Authors: In Conversation

Join us!

We are hosting a very special event on Sunday, November 13th at 2pm. An afternoon session: in conversation with four Children and Young Adult authors.

They will be discussing their latest books and their writing journeys. Find more about the authors attending below.

Tickets are free, we just need to know that you’re coming!

Johanna Emeney teaches creative writing at Massey University, where she gained her PhD. She has published three books of poetry: Apple & Tree (2011), Family History (2017), and Felt (2021), and an academic book, The Rise of Autobiographical Medical Poetry and the Medical Humanities (2018). Johanna lives on a lifestyle block in North Auckland with her husband and a menagerie of animals.

> Task set:
1. In the event announcement, write out the passage starting with "They will be" and going on through "that you’re coming!".
2. List the titles of all the books the event announcement says Johanna Emeney has published.
3. Give what comes next in the event announcement for the afternoon with four Children and Young Adult authors, picking up after its final sentence.

> Data below:
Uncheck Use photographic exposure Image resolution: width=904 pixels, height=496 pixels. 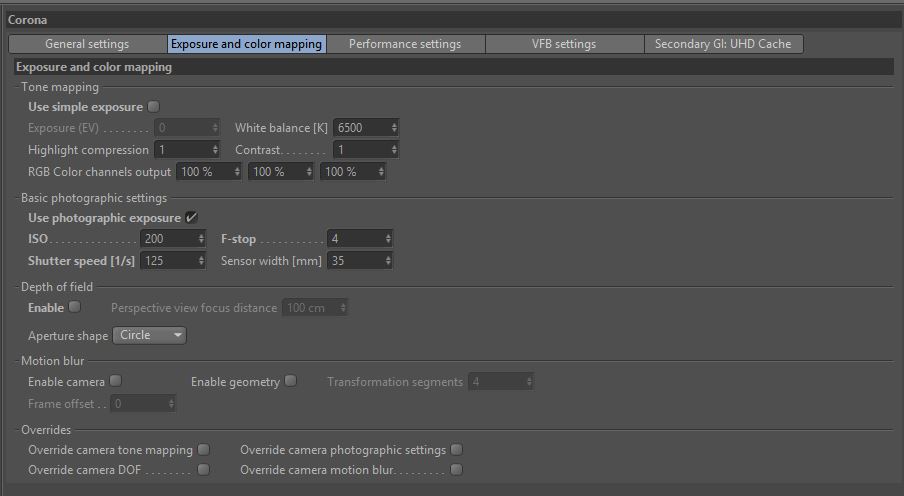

> Expected responses:
1.
They will be discussing their latest books and their writing journeys. Find more about the authors attending below.

Tickets are free, we just need to know that you’re coming!

2.
Apple & Tree
Family History
Felt
The Rise of Autobiographical Medical Poetry and the Medical Humanities

3.
Eileen Merriman’s first young adult novel, Pieces of You, was published in 2017, and was a finalist in the NZ Book Awards for Children and Young Adults and a Storylines Notable Book. Since then, a stream of novels for adults and young adults have followed. She has received huge critical praise, with one reviewer saying: ‘Merriman is an instinctive storyteller with an innate sense of timing.’ In addition to being a regular finalist in the NZ Book Awards for Children and Young Adults, Merriman was a finalist in the 2021 Ngaio Marsh Award for Best Crime Novel and Moonlight Sonata was longlisted for the Jann Medlicott Acorn Prize for Fiction 2020. Editions of some of her young adult novels have been released in Germany, Turkey and the UK and three have been optioned for film or TV, including the Black Spiral Trilogy. Her latest YA release, Indigo Moon, is the first in the Eternity Spiral
series, and has been described as ‘Kazuo Ishiguro meets Hunger Games’. Eileen works as a consultant haematologist at North Shore Hospital.

Sonya Wilson is an award-winning novelist, journalist, television reporter, presenter and producer.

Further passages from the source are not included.